# Anorexia - How Can MA Instructors Help?



## Jonathan Randall (Nov 17, 2006)

Given the popularity of martial arts with young people, what can instructors do to help combat the "Barbie doll" type expectations of the popular culture? Thoughts?

Brazilian model dies from complications due to anorexia:

http://today.reuters.com/news/artic..._RTRUKOC_0_US-BRAZIL-MODEL.xml&src=rss&rpc=22


----------



## Hand Sword (Nov 17, 2006)

Keep reenforcing each one's qualities during their time in the dojo. Instill leadership mentality in the students, and be their friend. Also, always be honest with them, they will see through it if you're not. That is important, most of their lives are full of unreality, you might be their only link, lessons and all,  that they think of in those moments, that could see them through. Also, be vigilant, any signs of trouble, get involoved. All we can do is talk to them, like they're parents, hopefully, it gets through.

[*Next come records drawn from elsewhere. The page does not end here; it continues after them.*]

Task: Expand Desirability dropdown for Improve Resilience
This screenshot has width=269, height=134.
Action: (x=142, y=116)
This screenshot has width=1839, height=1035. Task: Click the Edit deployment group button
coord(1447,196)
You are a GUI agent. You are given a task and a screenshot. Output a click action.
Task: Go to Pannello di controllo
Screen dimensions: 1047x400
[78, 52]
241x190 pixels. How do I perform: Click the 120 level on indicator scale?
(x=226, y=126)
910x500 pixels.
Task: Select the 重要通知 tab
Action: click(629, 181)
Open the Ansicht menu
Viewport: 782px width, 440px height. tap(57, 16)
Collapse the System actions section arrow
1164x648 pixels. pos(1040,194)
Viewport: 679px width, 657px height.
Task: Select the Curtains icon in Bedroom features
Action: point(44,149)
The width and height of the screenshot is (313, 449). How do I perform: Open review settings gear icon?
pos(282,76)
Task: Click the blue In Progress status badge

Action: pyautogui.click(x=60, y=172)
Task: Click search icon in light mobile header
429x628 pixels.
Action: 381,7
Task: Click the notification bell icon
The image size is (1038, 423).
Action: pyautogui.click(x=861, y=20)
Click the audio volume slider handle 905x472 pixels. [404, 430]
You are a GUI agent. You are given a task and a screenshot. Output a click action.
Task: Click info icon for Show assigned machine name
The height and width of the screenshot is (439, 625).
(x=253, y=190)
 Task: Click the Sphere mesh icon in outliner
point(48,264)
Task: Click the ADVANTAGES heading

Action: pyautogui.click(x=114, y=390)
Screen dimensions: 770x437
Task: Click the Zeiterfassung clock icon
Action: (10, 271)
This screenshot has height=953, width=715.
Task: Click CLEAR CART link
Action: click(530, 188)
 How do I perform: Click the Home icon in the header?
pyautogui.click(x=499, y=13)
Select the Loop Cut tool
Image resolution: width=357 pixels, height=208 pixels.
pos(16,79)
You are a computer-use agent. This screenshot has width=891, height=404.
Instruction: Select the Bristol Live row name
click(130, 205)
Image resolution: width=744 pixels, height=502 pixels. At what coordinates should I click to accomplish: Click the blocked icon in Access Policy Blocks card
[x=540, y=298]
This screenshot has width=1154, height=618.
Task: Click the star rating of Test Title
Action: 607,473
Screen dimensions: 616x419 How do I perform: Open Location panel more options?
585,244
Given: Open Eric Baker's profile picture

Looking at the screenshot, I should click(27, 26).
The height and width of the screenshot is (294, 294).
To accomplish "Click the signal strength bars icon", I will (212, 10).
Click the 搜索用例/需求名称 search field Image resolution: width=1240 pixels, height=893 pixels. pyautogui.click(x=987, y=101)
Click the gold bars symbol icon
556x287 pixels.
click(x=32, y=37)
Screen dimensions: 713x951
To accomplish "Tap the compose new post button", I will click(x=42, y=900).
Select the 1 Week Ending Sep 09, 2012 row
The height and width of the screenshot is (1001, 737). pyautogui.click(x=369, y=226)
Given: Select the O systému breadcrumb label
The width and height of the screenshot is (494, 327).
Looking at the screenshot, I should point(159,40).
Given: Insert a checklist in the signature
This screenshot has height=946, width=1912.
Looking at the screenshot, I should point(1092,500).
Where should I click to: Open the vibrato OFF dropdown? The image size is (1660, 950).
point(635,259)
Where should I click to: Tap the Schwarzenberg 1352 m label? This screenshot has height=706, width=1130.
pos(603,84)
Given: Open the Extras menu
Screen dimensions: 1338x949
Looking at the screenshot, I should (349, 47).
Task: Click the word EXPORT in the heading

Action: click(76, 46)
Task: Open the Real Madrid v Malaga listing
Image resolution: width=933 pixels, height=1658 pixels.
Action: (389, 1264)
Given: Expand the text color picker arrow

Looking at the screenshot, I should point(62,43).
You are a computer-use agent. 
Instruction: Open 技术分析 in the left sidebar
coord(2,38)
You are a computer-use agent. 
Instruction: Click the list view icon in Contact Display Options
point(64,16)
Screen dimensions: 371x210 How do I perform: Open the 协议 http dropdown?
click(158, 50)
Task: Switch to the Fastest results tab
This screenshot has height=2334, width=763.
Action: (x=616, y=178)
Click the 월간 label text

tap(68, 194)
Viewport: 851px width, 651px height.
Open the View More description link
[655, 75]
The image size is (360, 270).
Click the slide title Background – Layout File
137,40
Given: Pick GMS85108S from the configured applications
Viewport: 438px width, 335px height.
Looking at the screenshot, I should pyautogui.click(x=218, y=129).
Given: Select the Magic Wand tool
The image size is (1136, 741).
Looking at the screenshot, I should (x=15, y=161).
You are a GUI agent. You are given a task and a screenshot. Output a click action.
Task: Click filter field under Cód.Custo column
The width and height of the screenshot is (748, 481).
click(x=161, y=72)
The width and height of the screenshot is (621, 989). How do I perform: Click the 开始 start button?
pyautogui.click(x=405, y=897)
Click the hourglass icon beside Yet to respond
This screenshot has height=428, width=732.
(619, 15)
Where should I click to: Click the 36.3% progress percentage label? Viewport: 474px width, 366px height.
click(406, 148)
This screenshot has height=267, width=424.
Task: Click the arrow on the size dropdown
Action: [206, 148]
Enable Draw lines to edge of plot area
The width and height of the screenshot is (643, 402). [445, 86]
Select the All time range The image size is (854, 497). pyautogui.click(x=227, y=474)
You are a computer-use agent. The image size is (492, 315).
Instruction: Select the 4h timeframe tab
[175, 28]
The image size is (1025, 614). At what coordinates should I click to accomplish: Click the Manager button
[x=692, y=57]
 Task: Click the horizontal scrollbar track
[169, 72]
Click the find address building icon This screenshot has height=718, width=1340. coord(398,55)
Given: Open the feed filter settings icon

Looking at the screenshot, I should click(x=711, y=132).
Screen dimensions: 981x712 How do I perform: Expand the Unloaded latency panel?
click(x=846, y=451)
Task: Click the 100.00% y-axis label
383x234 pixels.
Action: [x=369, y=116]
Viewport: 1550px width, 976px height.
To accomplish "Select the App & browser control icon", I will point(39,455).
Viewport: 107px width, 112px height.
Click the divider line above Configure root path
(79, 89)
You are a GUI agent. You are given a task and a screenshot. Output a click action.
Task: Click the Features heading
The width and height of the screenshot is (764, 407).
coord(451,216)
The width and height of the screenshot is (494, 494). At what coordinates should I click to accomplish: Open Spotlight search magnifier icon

Aside from that....Have pizza parties, loaded with soda, candy rewards for class achievements?


----------



## searcher (Nov 17, 2006)

As a fitness instructor and MA instructor I use the legelly correct means of dealing with it.   I train to recognize the signs and if the are spotted, I refer them to an eating disorder specialist.   Unless you specialize in treating anorexia, bulimia, or binge eating, you have no legal right to "help" other than to refer them.   I know it sucks, but that is what you have to do.


----------



## The Kidd (Nov 17, 2006)

I would agree with searcher to a degree, you need to recognize the signs and the only way they are going to overcome it is get professional help since it stems from many deep seeded issues, but as a Therapist myself as well as a MA instructor we can do alot. Most of the time what these people feel they do not have (whether it is real or not) is a support system, someone they can talk to, that will be there for them and not judge them. That is as important as therapy sometimes.


----------



## matt.m (Nov 17, 2006)

From my point of view the MA's are unique in the aspect that you belong to an organization.  All competition is individual.  There are no dual meets like wrestling, football or baseball. Team vs. team kind of stuff gets thrown out the door.

The MA's promote self worth and personal ability.  I have taught youth judo beginner courses, weight lifting and that sort of thing to grammer school and teenage people.

The one thing I always stressed is, "It is all about you and how you can improve yourself.  Don't worry about what your pal is doing, try and gradually get better for themselves.


----------



## CoryKS (Nov 17, 2006)

Has anybody known or heard of a case where a practicing MAist was anorexic?  I wonder if the mindset of a person who is susceptible to anorexia is compatible with that of someone who decides to study MA.  If not, there is very little an instructor could do.  On the other hand if an instructor knew somebody who they suspected of being anorexic, inviting them to study might be beneficial.


----------



## Arizona Angel (Nov 17, 2006)

I can't imagine that some one with anerixia can have enough energy to actually practice martial arts.


----------



## bushidomartialarts (Nov 17, 2006)

i agree with searcher from the treatment standpoint.  if it's to the point where it's diagnosable, people should pursue professional help.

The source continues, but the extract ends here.